What the exercise asks
For the entries below, print exactly the lines between the line holding "Matériaux et ressources (282, 278)" and the line holding "Connexion (540, 8)", inclusive, and nothing else.

[Records from a data collection]
* * *
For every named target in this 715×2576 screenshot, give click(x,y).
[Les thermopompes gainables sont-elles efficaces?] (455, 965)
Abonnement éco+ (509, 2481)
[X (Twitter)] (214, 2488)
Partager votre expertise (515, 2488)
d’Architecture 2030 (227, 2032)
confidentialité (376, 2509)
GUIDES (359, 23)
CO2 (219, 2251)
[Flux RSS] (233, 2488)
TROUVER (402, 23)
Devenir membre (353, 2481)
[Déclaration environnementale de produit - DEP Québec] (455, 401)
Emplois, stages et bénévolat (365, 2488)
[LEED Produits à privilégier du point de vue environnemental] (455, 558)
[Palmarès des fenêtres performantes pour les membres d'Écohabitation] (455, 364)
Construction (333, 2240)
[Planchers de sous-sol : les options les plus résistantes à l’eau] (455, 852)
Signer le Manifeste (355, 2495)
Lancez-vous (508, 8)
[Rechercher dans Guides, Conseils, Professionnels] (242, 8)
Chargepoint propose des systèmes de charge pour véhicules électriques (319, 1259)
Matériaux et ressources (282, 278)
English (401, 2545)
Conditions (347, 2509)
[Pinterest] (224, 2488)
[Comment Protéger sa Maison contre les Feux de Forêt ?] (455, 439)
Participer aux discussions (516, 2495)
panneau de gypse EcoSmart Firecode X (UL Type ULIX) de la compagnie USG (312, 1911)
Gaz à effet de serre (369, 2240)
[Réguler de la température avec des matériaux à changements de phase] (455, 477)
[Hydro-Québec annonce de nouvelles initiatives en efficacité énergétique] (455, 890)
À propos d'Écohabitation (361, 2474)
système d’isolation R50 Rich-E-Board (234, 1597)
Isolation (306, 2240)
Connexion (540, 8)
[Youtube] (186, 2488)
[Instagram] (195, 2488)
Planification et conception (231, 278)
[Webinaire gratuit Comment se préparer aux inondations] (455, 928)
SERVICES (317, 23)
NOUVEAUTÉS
* * *
Expected output
Matériaux et ressources (282, 278)
English (401, 2545)
Conditions (347, 2509)
[Pinterest] (224, 2488)
[Comment Protéger sa Maison contre les Feux de Forêt ?] (455, 439)
Participer aux discussions (516, 2495)
panneau de gypse EcoSmart Firecode X (UL Type ULIX) de la compagnie USG (312, 1911)
Gaz à effet de serre (369, 2240)
[Réguler de la température avec des matériaux à changements de phase] (455, 477)
[Hydro-Québec annonce de nouvelles initiatives en efficacité énergétique] (455, 890)
À propos d'Écohabitation (361, 2474)
système d’isolation R50 Rich-E-Board (234, 1597)
Isolation (306, 2240)
Connexion (540, 8)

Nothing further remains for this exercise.